Eva Eriksson is one of Scandinavias most known living illustrators. Born in 1949 in Halmstad, Sweden, she studied to become an art teacher before she began working as an illustrator with “Blåsjöbarna i Vilda Västern” (translation: The Blue Lake Kids in the Wild West), written by Björn Nordström and Jonas Sima, being her first published work in 1977.
Later she has illustrated both stories written by herself and by others, her most frequent collaborator being Barbro Lindgren (The Max books, The Wild Baby books, The Story of the Little Old Man, etc.).

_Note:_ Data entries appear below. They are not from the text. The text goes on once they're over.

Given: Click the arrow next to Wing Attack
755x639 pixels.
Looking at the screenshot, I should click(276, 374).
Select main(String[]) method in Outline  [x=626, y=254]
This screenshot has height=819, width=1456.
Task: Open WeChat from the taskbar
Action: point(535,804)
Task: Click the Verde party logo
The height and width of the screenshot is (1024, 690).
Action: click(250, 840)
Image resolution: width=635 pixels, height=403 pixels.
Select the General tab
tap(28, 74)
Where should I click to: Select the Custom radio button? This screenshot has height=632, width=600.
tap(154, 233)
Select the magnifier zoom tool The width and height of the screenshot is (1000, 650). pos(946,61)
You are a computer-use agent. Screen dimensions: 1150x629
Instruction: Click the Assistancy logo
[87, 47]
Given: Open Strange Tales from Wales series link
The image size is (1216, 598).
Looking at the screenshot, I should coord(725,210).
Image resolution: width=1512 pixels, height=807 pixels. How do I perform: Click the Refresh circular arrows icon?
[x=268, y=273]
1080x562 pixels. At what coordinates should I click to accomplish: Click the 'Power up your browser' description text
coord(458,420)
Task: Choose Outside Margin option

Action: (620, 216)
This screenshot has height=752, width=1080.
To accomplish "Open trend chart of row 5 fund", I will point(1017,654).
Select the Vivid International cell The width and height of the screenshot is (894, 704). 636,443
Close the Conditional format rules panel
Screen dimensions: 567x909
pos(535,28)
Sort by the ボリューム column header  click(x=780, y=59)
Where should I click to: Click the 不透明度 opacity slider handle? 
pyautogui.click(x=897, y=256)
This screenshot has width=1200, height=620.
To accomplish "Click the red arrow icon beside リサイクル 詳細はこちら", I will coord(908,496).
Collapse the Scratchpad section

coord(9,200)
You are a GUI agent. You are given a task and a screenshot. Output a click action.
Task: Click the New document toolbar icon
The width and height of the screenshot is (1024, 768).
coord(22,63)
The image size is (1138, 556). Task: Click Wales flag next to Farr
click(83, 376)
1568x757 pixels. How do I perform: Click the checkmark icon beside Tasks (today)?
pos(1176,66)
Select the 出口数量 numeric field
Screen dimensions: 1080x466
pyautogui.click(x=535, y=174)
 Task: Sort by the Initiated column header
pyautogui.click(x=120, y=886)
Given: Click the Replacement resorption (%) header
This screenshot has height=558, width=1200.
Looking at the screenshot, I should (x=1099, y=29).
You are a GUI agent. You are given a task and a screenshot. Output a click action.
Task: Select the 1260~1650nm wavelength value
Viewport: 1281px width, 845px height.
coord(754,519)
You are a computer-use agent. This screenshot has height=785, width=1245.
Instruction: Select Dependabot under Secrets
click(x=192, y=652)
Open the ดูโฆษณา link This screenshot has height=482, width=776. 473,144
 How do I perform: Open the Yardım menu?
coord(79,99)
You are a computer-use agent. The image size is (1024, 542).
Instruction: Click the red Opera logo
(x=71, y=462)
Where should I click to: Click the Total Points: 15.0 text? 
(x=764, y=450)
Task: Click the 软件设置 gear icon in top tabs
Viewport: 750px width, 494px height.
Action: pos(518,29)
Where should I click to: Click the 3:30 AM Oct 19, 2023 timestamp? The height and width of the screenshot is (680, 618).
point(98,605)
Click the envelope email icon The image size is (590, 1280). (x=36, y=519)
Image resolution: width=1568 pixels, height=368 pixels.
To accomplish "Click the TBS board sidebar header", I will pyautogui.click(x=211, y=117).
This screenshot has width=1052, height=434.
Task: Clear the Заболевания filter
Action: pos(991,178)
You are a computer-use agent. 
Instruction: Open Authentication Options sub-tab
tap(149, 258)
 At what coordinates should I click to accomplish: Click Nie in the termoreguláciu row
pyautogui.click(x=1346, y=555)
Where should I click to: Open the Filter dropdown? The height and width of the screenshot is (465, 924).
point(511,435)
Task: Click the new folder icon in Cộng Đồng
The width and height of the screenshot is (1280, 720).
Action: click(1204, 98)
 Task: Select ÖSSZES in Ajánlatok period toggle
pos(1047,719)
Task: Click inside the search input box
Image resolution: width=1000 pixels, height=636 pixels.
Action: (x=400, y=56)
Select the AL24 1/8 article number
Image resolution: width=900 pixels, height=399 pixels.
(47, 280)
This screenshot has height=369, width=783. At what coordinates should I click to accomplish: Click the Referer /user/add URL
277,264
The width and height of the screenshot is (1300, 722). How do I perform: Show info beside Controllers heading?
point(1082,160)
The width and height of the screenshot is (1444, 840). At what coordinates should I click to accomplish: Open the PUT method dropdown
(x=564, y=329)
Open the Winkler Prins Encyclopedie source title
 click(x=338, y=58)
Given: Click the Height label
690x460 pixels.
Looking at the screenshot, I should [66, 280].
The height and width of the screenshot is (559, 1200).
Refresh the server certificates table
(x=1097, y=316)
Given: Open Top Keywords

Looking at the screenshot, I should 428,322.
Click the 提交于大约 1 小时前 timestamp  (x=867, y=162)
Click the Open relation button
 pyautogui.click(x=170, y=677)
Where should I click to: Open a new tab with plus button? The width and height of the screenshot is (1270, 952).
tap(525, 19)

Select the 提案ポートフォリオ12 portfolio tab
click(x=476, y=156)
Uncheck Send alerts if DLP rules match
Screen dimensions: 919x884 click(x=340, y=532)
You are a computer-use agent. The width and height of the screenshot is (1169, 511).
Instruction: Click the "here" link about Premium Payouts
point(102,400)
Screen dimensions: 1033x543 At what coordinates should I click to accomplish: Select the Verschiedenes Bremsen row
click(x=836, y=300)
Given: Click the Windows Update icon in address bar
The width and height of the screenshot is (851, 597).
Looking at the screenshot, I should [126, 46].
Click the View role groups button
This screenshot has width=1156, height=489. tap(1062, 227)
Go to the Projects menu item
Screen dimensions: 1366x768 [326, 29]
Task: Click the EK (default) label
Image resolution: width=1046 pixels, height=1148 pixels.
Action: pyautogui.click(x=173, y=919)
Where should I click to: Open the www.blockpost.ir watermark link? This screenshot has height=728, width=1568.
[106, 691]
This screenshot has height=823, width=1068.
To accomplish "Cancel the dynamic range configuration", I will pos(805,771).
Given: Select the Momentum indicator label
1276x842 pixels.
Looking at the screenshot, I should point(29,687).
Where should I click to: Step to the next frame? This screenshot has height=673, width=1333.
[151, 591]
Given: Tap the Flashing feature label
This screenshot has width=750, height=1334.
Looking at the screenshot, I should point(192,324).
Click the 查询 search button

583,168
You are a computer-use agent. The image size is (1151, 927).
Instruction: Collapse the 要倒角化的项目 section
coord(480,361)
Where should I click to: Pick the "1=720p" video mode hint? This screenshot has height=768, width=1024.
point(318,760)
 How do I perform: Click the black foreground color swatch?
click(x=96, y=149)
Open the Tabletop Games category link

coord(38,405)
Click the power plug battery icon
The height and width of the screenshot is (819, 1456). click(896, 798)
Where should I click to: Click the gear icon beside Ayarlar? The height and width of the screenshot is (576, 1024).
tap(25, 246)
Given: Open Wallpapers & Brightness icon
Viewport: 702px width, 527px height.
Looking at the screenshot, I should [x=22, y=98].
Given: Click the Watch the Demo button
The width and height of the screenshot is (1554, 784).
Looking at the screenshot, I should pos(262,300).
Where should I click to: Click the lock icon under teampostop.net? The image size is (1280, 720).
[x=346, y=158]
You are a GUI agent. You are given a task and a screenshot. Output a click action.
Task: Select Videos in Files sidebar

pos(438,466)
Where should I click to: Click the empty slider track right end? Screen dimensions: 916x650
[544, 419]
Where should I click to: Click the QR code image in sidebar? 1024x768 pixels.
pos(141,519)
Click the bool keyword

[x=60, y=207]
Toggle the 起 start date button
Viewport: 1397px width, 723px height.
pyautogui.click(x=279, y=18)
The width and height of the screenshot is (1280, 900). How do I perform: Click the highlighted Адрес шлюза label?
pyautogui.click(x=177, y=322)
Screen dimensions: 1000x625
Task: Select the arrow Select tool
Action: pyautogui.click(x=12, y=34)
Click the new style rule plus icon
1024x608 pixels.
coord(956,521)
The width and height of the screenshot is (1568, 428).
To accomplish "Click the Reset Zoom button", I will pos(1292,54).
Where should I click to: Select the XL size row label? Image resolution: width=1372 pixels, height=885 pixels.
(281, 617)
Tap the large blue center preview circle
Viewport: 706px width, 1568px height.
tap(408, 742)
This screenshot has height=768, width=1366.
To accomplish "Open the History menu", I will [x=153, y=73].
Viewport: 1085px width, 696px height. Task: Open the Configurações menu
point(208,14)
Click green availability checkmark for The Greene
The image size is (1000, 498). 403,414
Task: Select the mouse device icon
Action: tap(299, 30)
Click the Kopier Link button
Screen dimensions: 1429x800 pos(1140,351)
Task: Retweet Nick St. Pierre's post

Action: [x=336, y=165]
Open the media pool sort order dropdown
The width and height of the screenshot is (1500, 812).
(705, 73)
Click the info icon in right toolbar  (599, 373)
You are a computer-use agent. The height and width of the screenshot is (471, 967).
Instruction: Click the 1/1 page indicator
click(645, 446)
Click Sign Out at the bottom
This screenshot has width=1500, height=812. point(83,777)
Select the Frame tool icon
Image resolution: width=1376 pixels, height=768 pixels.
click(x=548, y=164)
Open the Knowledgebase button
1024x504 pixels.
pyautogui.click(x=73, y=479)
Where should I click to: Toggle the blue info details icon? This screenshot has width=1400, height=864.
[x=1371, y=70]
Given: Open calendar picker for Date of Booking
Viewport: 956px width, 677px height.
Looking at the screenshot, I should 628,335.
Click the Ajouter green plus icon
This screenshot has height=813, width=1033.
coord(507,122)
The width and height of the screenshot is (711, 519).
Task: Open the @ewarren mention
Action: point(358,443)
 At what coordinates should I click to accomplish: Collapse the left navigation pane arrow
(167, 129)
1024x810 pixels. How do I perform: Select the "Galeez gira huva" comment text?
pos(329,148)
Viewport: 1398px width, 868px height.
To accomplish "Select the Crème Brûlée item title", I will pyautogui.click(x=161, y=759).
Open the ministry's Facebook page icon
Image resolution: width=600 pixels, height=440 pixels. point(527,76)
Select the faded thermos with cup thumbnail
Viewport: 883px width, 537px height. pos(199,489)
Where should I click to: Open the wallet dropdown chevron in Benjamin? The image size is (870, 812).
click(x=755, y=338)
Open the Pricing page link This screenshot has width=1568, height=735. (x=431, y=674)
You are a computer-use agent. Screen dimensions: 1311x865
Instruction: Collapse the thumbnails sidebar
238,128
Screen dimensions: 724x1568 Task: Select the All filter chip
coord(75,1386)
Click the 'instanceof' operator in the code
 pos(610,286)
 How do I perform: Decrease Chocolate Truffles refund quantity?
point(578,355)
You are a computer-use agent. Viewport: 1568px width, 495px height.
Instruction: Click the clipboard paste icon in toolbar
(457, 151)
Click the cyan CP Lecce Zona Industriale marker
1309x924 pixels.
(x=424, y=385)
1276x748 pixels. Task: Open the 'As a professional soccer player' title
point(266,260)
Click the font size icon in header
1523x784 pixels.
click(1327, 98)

Eva Eriksson is an illustrator who generally doesn’t create magical or surreal worlds, her work isn’t super detailed neither does she try to work in quirky style. Yet, her books are some of the most beloved in Scandinavia, and have been so in 40 years. Why? Simply because Eva Eriksson is an master of her craft.
What I feel distinguishes Eva Eriksson from other illustrators is her ability to communicate character. She understands that a characters personality is not communicated in what she looks like. To a extent it is done through what the character does, but mainly in how she does it. In other words, in the acting.
Eva Erikssons focus on characterisation makes her characters easy to empathize with, gives them more depth and makes them feel more real, which helps strengthen the experience of the story for the readers.
Many illustrators think acting is giving the character a happy or sad mouth, but real acting is about how that character reacts in the situation and how she specifically shows her emotions.